The storyline of the arrival of F1 Leah Faulkner on the AAU, the temptation and subsequent cheating of Serena, and the Berena breakup is a series of tropes and stereotypes rather than “a duly accurate and authentic portrayal” of wlw relationships. That wlw, particularly bisexuals, cheat (and will cheat with a younger woman); that wlw are predatory and there to tempt (think Leah’s continuous come-ons, her enigmatic “that’s what I’m here for” in reply to Serena’s “don’t tempt me”, and her disappearance from the show as soon as the deed was done); that although women can love each other (“for eternity”) and want to be together (“I cannot imagine a life without you”) they cannot lead happy and fulfilling lives together. But perhaps most troubling is that the overarching trope of this storyline is one of wlw’s sexuality reduced to just sex when, as every woman who exists outside heteronormativity knows, sexuality is about so much more than sex.
Wlw characters ensure visibility but do not guarantee representation, because representation is dependent on stories, and whose stories the characters are being used to tell. Berena ceased to be representation the moment the storyline stopped telling wlw stories and became instead this series of tropes and stereotypes. These are the stories others tell about women-loving women. It’s as if Berena rode the wave of the 30 years of progress (and Berena was particularly progressive) in wlw visibility and representation since my own Sapphic awakening, and then just crashed. It became painfully obvious that there was no lesbian or bi script consultant on the Berena storyline by the time it ended – or if there was, that their advice went unheeded.
Wlw are still visible on Holby – Serena does ward rounds, Bernie for some reason seems to be mentioned weekly. But their break-up was told through a series of stereotypes and tropes. It’s not “a duly accurate and authentic” reflection. A happy ending (and don’t get me wrong, I am rooting for a happy ending) will not solve these representation issues, because the damage has already been done. Wlw have been written out of their own story.
Fantastic article. So clear and logical in the delivery.

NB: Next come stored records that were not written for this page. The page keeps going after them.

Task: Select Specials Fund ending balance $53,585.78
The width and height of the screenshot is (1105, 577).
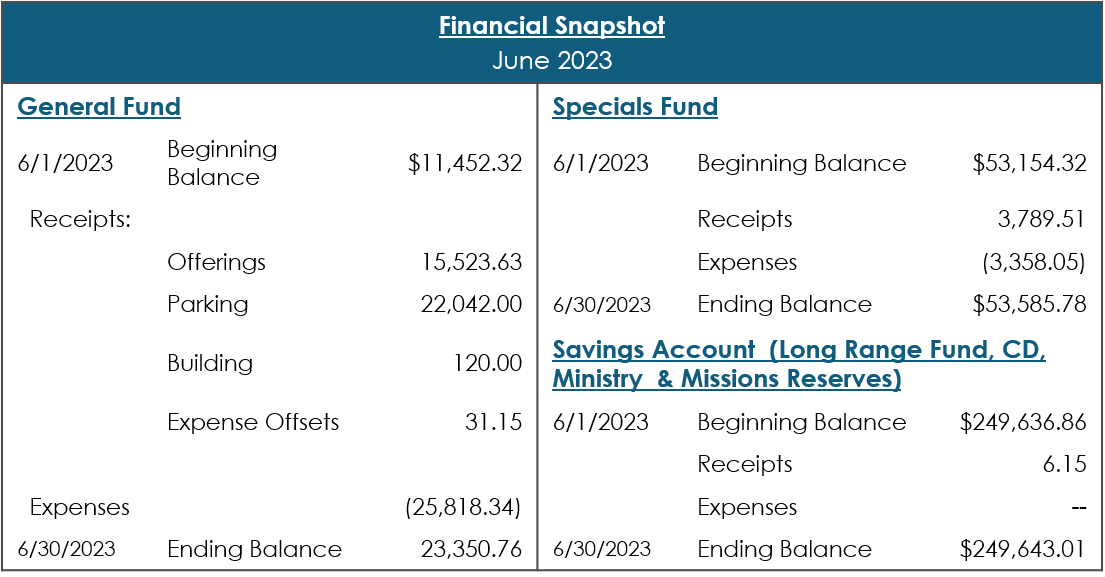Action: [1029, 304]
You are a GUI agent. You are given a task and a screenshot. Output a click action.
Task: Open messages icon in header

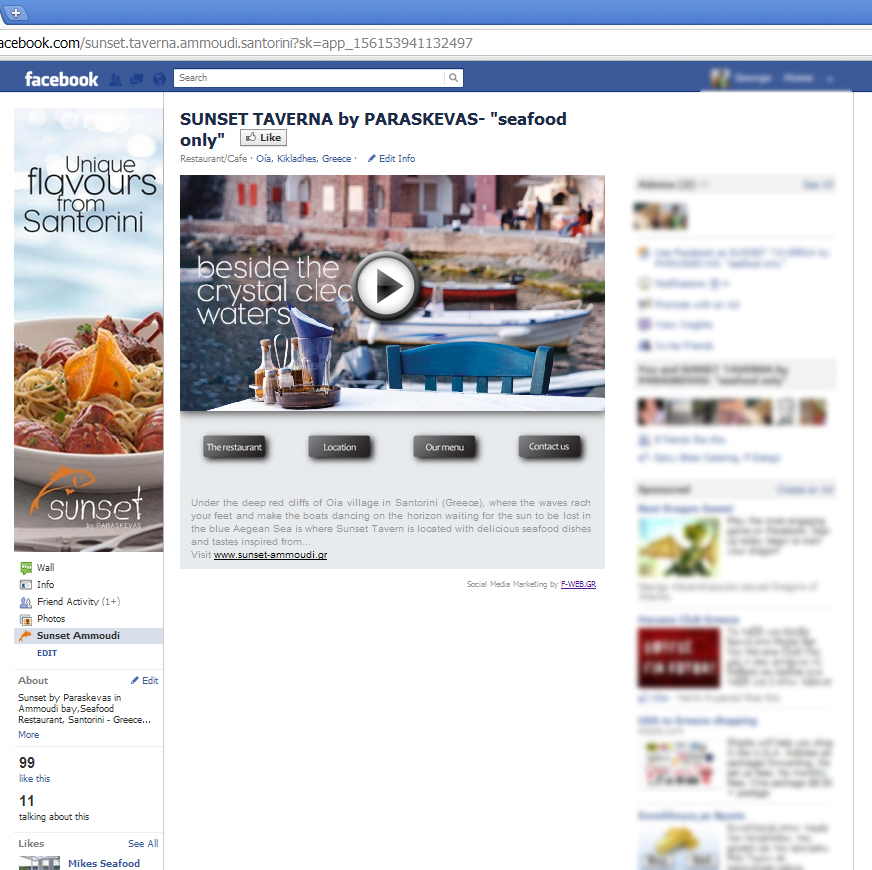tap(137, 79)
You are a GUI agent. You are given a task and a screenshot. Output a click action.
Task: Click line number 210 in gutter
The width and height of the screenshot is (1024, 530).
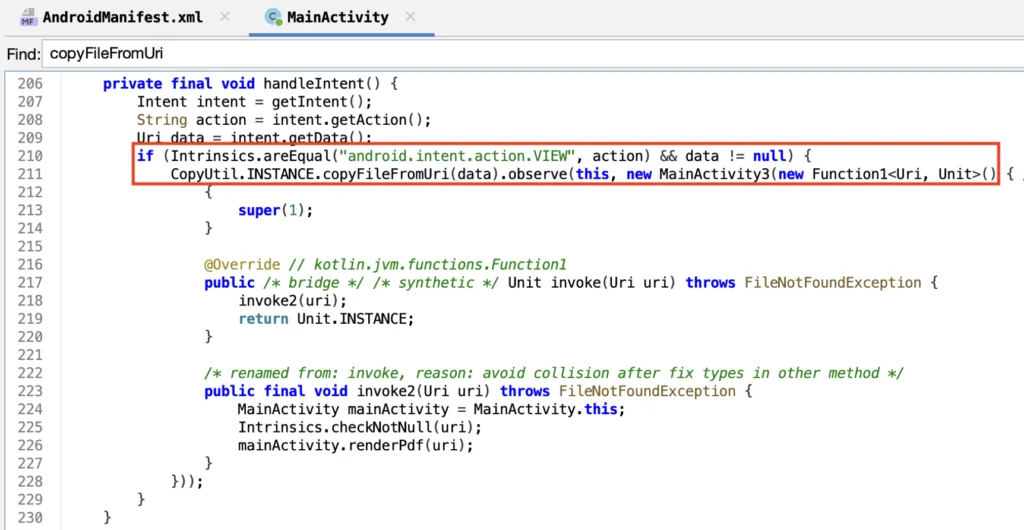coord(30,157)
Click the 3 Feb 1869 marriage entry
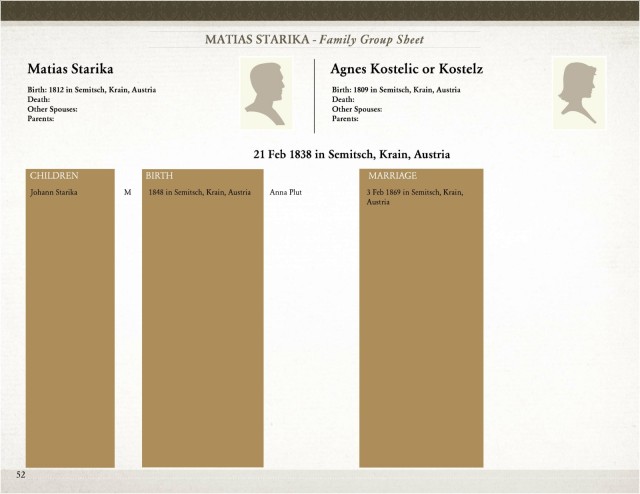 pos(415,197)
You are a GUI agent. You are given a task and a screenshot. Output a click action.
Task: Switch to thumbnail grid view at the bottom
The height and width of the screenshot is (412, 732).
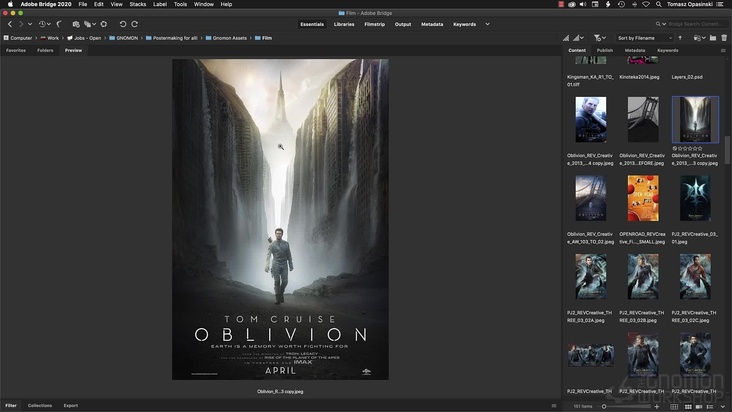point(689,406)
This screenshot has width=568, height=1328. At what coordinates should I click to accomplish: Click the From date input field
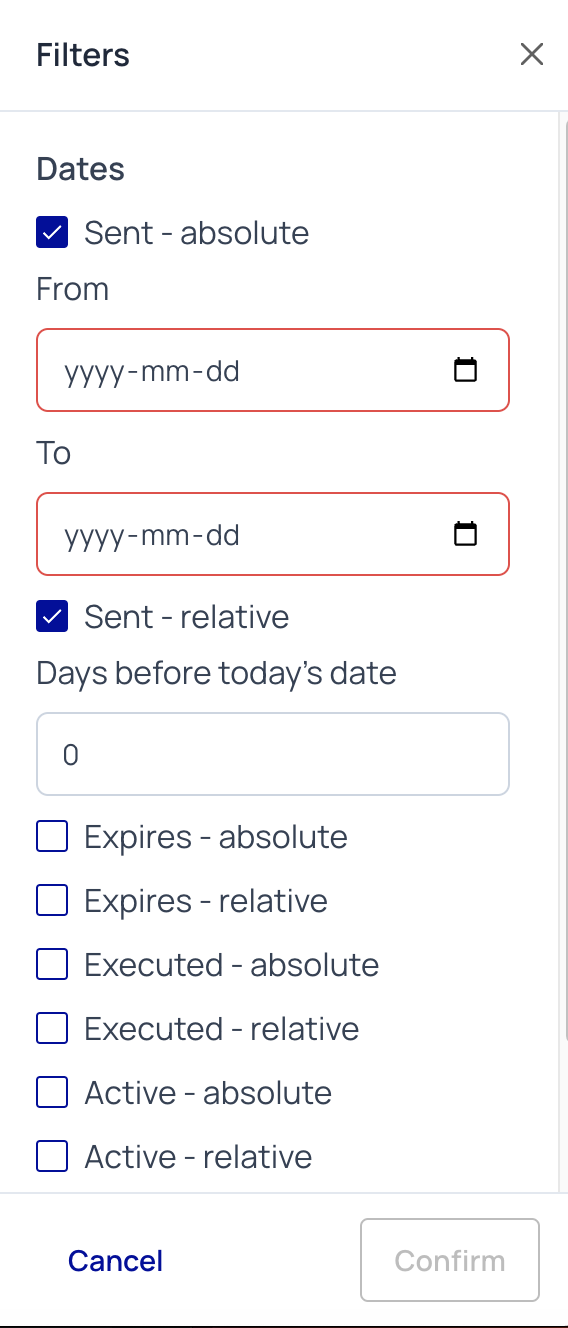(273, 370)
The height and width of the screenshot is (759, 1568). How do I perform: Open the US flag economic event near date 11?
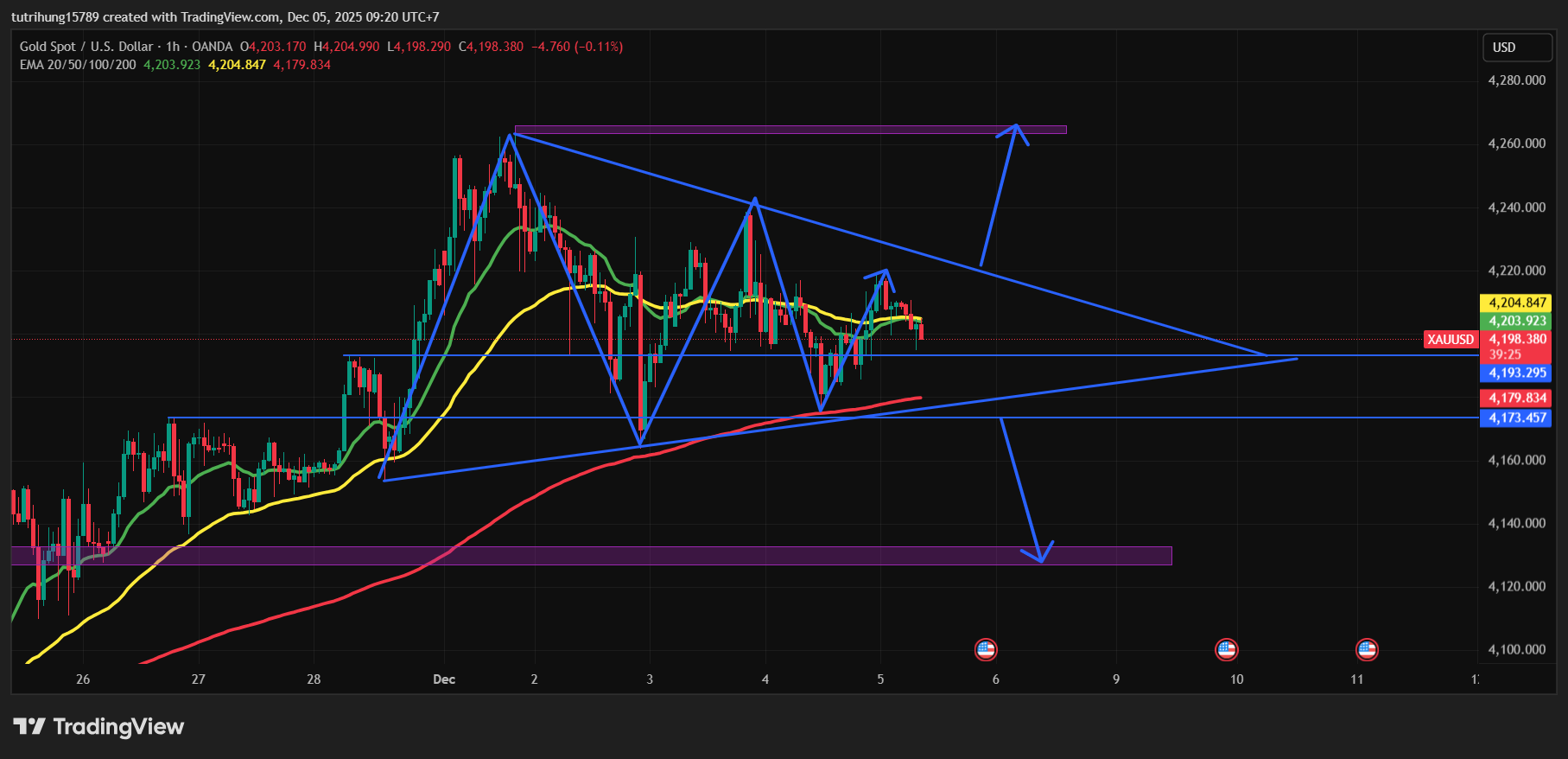point(1367,649)
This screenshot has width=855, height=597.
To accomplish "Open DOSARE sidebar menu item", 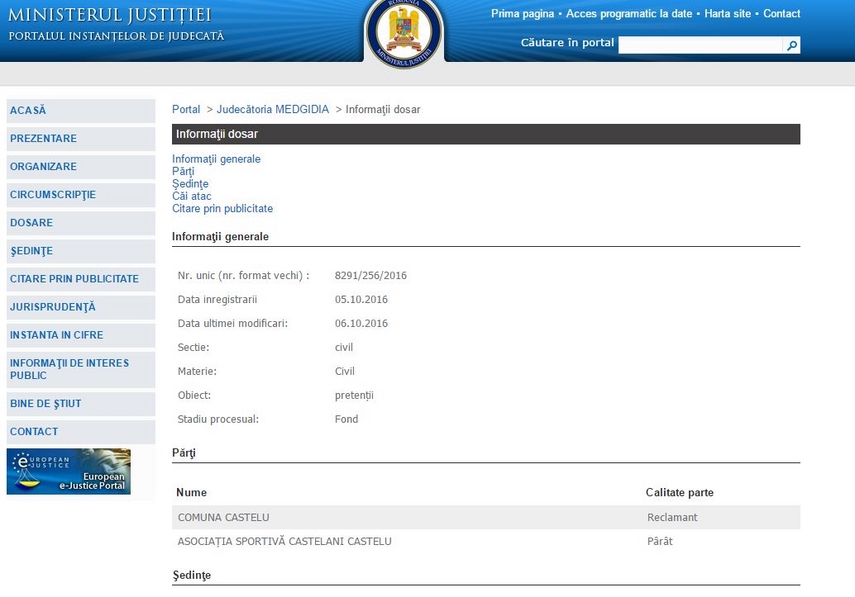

Everybody on holby needs to read this. In fact everybody who doesn’t quite get why this website was set up should read it. Well done.
This is so clear – the difference between representation and visibility. I hope it helps programme makers understand better in future. Then at least the brilliant response to the Berena storyline debacle will have led to positive change. In my eyes, authentic representation helps consolidate visibility and acceptance of wlw throughout society and our culture. I feel we will need the cushion this provides as our society rides the waves of change.